Вскоре после этого я уехал в Кисловодск, где опять встретился с Константином Сергеевичем. Во время наших совместных прогулок мы беседовали с ним о художественных советах, о трудности выбора репертуара и о многом, что волновало тогда нас, театральных людей. В Кисловодске же мне пришлось провести около двух недель с угасавшим уже А. И. Южиным. Мы жили с ним в одной гостинице. Он и на отдыхе продолжал работать, доканчивая свою драму «Рафаэль». Наши ежедневные встречи в парке и за столом, увлекательные беседы (Александру Ивановичу было что порассказать) были — увы! — последними. Вскоре этот подлинный столп Московского Малого театра скончался.


[130] Спектакль «Мятеж» Б. Лавренева в Большом драматическом театре поставлен А. Лаврентьевым совместно с И. Кроллем; художник — В. Щуко, композитор — Ю. Шапорин.

[131] Пьеса французских драматургов М. Паньоля и П. Нивуа «Продавцы славы» представлена в Большом драматическом театре в первый раз 11 декабря 1925 года. Постановка А. Лаврентьева совместно с Б. Гейрот и Б. Дмоховским; композитор — Н. Стрельников.

[132] Пьеса А. Н. Толстого и П. Щеголева «Азеф» представлена в Большом драматическом театре в первый раз 3 апреля 1926 года. Постановка спектакля А. Лаврентьева, художник — В. Щуко, композитор — Ю. Шапорин.

[133] «Блоха» — игра в четырех действиях Е. Замятина по рассказу Н. Лескова «Левша (Сказ о тульском косом Левше и о стальной блохе)». Премьера спектакля состоялась 7 ноября 1926 года. В. Софронов исполнял роль Левши.
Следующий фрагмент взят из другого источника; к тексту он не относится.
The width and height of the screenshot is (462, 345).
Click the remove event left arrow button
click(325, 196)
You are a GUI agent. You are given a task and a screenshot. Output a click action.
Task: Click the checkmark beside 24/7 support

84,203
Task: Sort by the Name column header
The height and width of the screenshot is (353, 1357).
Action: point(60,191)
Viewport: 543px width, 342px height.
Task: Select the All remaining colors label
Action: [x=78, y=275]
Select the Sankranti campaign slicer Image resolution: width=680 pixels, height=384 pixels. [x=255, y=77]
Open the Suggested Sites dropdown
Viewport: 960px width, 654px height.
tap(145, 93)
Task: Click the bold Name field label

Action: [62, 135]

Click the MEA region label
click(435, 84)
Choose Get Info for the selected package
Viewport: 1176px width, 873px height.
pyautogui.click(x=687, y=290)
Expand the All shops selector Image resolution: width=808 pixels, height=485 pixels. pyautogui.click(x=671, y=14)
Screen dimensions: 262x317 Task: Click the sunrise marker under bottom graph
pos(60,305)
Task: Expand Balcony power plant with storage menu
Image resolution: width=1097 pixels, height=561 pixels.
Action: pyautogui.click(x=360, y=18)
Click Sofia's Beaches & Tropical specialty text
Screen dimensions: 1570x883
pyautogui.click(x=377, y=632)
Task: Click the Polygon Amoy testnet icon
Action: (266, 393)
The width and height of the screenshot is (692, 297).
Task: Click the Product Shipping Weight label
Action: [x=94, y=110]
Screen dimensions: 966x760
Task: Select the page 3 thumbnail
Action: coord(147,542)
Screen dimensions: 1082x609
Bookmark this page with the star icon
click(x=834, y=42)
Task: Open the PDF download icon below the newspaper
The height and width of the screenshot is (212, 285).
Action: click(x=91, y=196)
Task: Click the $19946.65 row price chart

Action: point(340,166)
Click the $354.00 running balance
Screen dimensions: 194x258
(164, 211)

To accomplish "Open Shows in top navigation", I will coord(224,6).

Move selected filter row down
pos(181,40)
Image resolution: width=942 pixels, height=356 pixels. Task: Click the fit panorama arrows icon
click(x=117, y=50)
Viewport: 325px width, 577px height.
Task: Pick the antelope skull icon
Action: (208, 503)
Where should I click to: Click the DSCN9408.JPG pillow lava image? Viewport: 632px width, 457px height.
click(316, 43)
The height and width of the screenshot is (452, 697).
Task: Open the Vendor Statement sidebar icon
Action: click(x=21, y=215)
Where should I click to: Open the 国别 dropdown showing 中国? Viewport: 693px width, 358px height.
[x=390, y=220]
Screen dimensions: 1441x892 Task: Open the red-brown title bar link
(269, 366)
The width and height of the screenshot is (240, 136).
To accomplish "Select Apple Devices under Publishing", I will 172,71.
[134] «Женитьба Фигаро»  — комедия в пяти действиях П. Бомарше. В Большом драматическом театре художником спектакля, как и его постановщиком, был А. Бенуа; музыка к спектаклю написана Ю. Шапориным.

[135] «Пурга» — драма в четырех действиях Д. Щеглова, в Большом драматическом театре поставлена Б. Дмоховским; художник спектакля М. Френц. Премьера состоялась 18 февраля 1926 года.

[136] Большой драматический театр гастролировал в Свердловске с 3 мая по 3 июля 1927 года. В числе гастрольных спектаклей были «Слуга двух господ», «Грелка», «Дон Карлос», «Продавцы славы», «Женитьба Фигаро», «Блоха», «Пурга», «Анна Кристи» и «Двенадцатая ночь».

[137] «Синяя птица» — феерия в шести действиях М. Метерлинка. В Московском Художественном театре впервые поставлена 30 сентября 1908 года К. Станиславским, Л. Сулержицким и И. Москвиным; художник спектакля В. Егоров.